Posted November 3rd, 2008 by David HamillI noticed an advert the other day for Channel 4 Watch online internet catch-up service. It reminded me of a common problem on the web – branding things with names that nobody understands. Channel 4 have done the right thing. Their offering is the Ronseal Quick Drying Wood Stain of the catch-up TV world. So what does that make iPlayer? How many products could you legitimately give the name iPlayer to. I can think of:
- A cheap rip-off from the iPod (sorry I couldn’t help myself)
- A gaming console
- A new Roy of the Rovers sketch about a football playing robot
I’m sure you can think of a few of your own. It will take Channel 4 a bit less effort to get people to understand their offering. Meanwhile if you speak to a few of your less tech-savvy (licence-paying) friends and family, you’ll find that some of them aren’t sure what iPlayer is. The BBC now has to spend a lot more of your money explaining the concept.
[A previous post that I wrote about images on catch up TV gets most of its referrals from the search term "Silent Witness Catch up". I've added a little comment on that post to help those people on their way.]
So what’s this got to do with your website?
A lot of people who haven’t used iPlayer yet will think it’s a great invention. They’ve seen the adverts, they just didn’t understand what it was. So to them, the concept is hidden behind the name.
Have a look around your own website for links and headings that don’t make instant sense to someone with little experience of them. Your users will not click all the links that don’t make sense to them just to find out what they are. Instead they will just ignore the links that don’t make sense. If they need to read a paragraph before the heading makes sense, then the heading is not doing its job.

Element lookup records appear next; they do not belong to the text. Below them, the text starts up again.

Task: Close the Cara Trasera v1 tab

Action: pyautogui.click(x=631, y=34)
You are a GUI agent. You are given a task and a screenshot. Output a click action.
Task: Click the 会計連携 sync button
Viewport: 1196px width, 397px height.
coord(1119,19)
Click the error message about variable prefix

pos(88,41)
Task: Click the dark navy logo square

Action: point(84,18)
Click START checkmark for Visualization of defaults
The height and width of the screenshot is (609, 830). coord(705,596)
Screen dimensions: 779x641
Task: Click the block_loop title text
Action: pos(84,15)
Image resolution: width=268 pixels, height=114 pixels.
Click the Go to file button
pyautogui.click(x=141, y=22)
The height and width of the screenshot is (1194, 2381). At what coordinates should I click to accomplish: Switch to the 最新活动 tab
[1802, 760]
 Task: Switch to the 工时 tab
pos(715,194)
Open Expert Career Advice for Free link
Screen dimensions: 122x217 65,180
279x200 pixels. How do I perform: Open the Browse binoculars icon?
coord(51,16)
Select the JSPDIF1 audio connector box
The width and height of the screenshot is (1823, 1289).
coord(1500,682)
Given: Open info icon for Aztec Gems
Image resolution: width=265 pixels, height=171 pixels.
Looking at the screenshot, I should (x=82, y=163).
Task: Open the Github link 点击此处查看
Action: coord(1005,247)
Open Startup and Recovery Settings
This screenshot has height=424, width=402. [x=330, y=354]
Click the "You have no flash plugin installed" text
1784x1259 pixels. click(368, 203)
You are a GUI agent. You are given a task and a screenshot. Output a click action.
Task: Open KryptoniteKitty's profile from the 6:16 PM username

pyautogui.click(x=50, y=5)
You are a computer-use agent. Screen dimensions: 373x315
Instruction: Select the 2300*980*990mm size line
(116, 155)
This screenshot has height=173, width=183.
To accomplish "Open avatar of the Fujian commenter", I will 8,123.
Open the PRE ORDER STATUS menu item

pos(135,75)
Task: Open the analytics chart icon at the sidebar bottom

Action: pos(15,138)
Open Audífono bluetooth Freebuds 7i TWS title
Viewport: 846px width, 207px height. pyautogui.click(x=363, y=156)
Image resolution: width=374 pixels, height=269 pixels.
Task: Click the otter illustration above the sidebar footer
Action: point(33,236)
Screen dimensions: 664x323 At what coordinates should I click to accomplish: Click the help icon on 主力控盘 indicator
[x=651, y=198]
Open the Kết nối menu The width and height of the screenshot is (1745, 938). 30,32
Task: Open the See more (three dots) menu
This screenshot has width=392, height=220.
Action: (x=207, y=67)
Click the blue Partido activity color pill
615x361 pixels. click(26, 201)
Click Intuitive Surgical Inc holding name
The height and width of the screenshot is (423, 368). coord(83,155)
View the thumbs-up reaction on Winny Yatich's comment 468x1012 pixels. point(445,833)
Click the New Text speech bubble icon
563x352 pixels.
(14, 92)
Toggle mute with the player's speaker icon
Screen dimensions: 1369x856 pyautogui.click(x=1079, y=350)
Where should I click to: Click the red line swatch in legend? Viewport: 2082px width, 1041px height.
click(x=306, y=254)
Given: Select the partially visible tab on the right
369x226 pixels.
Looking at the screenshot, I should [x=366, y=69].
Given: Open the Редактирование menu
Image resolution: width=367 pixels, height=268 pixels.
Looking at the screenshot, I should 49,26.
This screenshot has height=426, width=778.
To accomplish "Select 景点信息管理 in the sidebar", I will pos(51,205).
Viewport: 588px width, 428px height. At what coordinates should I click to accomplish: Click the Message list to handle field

Intranets are full of these bad links
Intranets are a haven for this type of mistake. In the corporate world, Item 1 on the agenda for the steering group of any new initiative is to think of a bizarre name to ‘brand’ the concept. This is the name that will make it totally unfindable on the intranet. So the employee looking for the company’s flexible working policy will miss the link to ‘Super-Flexo’ or whatever it ends up being called.
“But we’ve communicated it, so people will understand it” is the common response from the project team. Well BBC have ‘communicated’ the iPlayer and lots of people still don’t know what it is.
Describe first, name second
On your website / intranet you should use links and headings that are descriptive before introducing the name the organisation has decided to give it. In a perfect world the name would be descriptive in the first place. But getting your colleagues to think in this way is easier said than done. After all iPlayer is a cooler sounding name than Watch Online, even if it is unhelpful.
Use trigger words
The thing that makes Watch Online such a good name is that it is probably a trigger word. I’d love to hear that Channel 4 found these words in their search logs and decided to use it as the name for the service. However I think it’s probably more to do with them also making archive clips available. Something that Scottish Television did some time ago. They just didn’t choose such a good name.
Disclaimer: I don’t hate BBC iPlayer
I’m actually a very big fan of both the BBC and the iPlayer I just think it has a silly name. If we were comparing interfaces rather than names then iPlayer would win easily.